Derniere mise à jour le 30 novembre 2008

L'Ogre, le Chat botté, L'Ogre transformé en souris









« - C’est pas la colle qui chie qui colle, mais quand ça chie c’est que ça colle ! »
J’ai pour principe de création de ne jamais faire de mise en plan. Cela ne bloque pas l’imagination en cours de travail et permet l’inattendu. Par contre, je passe beaucoup plus de temps dans la progression de sa construction.C’est donc sur croquis que la "gymnastique" de réalisation se met en place.Je conçois, dans un premier temps, des formes abracadabrantesques ( attention à ne pas faire pschitt...) et dans un second temps, je me demande comment je vais faire...
La solution ici fut le principe du lamellé: plusieurs fines lamelles préalablement passées au rabot a dents , encollées à la colle vinylique (résistante à l’arrachement et à l’humidité ) puis mises en forme dans des carcans. Le padouck est rapporté dans un second temps.
Puis les lattes sont assemblées à plat joint.
L’ avantage de ce système est triple :
- Uniformité dans le galbe .
- Aucune partie cintrée ne se retrouve en bois de bout.
- Très grande solidité .




-" L'Ogre le reçu aussi civilement que le peut un Ogre, et le fit reposer."-









Il existe différentes manières de représenter le mouvement dans les arts graphiques de l’illustration.
J’ai choisi une interprétation stroboscopique, en séquences à trois temps.

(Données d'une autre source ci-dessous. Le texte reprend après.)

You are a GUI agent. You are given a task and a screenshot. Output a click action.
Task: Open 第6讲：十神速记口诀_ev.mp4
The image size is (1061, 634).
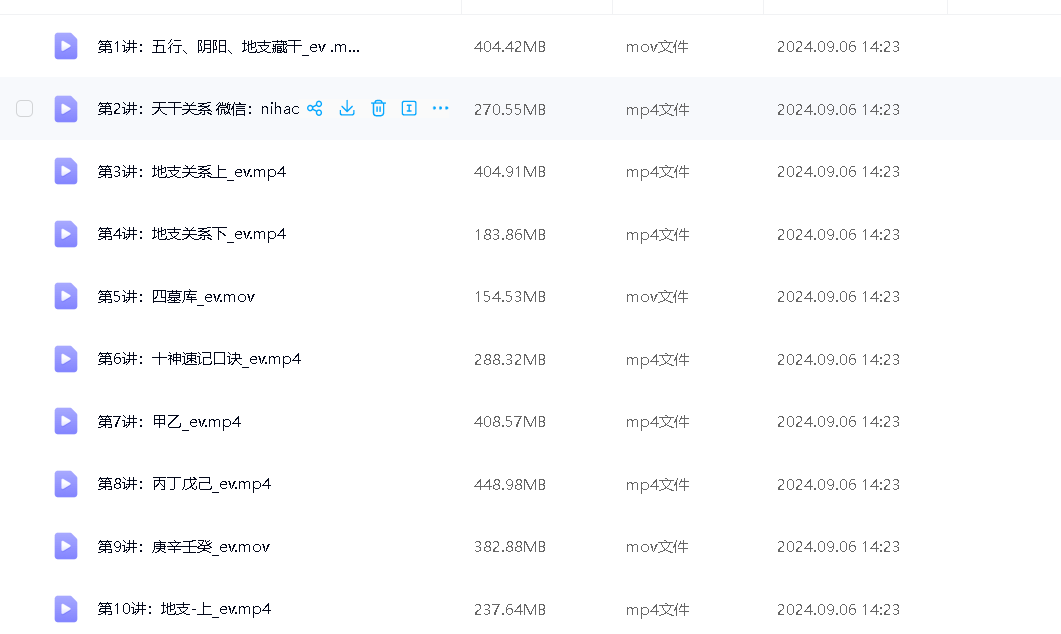199,359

La révérence du chat était une illustration toute trouvée pour symboliser l’accueil sur une porte.
L’enroulement du parchemin me servait à délimiter l’entourage pour y effectuer un effet hors cadre. Le moulin est le rappel du début de l’histoire:
" Un meunier ne laissa pour tous biens ..."
Tandis que le chapeau, son épée et ses gants (qui nous ramènent au 17 ème siècle ) représentent la fin du conte :
"Le chat devint grand seigneur..."
L’artifice du mouvement est un prétexte à l’interprétation contemporaine d’une sculpture figurative.
En fond, le personnage incline légèrement sa tête et commence à retirer sa coiffe, le tout travaillé comme une ombre sur un relief de 3 à 4 millimètres.
La deuxième séquence, la main, est sculptée pour donner une impression de sortie de fond sans toucher le corps, sur une épaisseur de 6 à 8 mm.
Et donc en premier plan, le chat et son chapeau en entier sur 10 à 12 mm de profondeur ( le panneau est de 28 mm )
L’ensemble est passé à la teinte à base de chicorée ( la même que celle que je mets dans mon café. ) Le dégradé de couleur est là pour accompagner l’oeil dans le mouvement...
















Les deux disques du plateau sont d'un seul tenant. Cette forme permet un visuel plus intéressant du pied central, qui relie sans le toucher le dos du papillon, illustrant ainsi une suggestion d'avancement ...
...ce qui permet au second plateau cet effet d'apesanteur. La surface plane des sculptures permet la pose de verre ou autre, sans difficulté. Le premier plateau sert surtout de traverse intermédiaire.